The same can be said for privacy breaches. AI is notorious for not catching HIPAA violations before they happen. It's so easy to match a name with a date, and heaven forbid an MRN is included in the data that might be exposed. Red teams catch a lot of cases, but in the matter of clinical quality, just like in software quality, what matters are the cases that exist on the edges, the cases where you don't expect a problem.
A clinical AI system designed for diagnostic imaging analysis might create a HIPAA violation by transmitting unencrypted PHI to a non-HIPAA-compliant cloud server for real-time processing without a Business Associate Agreement (BAA) in place. This unauthorized disclosure exposes sensitive data to third-party vendors who could store, reuse, or even train their models on it, triggering breach notification requirements and fines up to $50,000 per violation.
Without proper encryption, access controls, and vendor vetting, such implementations risk amplifying breaches across thousands of records during automated workflows. Human foresight prevents HIPAA violations in clinical AI implementations through proactive risk assessment, rigorous vendor vetting, and "human-in-the-loop" oversight protocols.

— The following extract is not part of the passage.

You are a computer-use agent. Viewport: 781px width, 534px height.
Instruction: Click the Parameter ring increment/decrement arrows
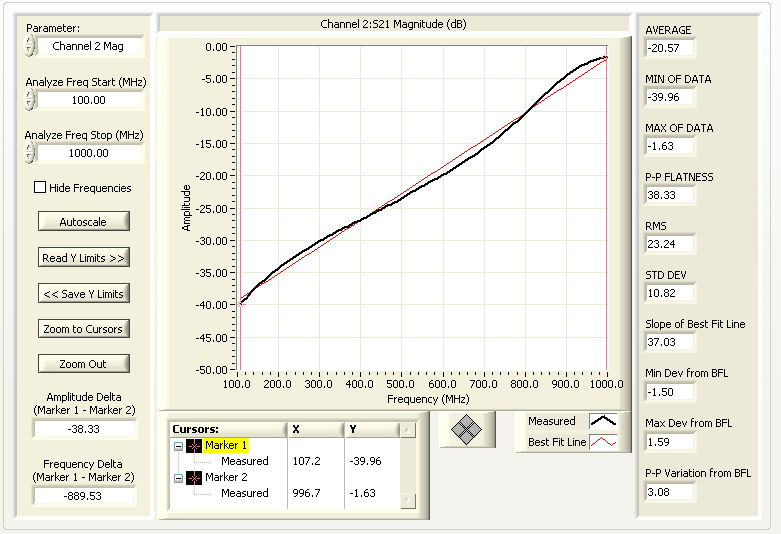tap(31, 46)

Some of the prevention steps that human AI governance provides are:
Conduct pre-deployment audits to verify encryption standards
BAAs with AI vendors
Data flow mappings (flagging unencrypted PHI transmission to cloud servers before activation)
It's also important to implement clinician review workflows where humans validate AI outputs and access logs in real-time, catching unauthorized disclosures early via attribute-based controls and audit trails. Finally, you can establish governance policies for ongoing monitoring, including regular bias checks and incident response drills, ensuring ethical frameworks bridge compliance gaps until tech evolves.
Compliance will always be important, but that is - really - the bare minimum. As AI Governance professionals we must stay ahead of the curve and prognosticate with our ethics training and privacy certifications to see what the legislators cannot.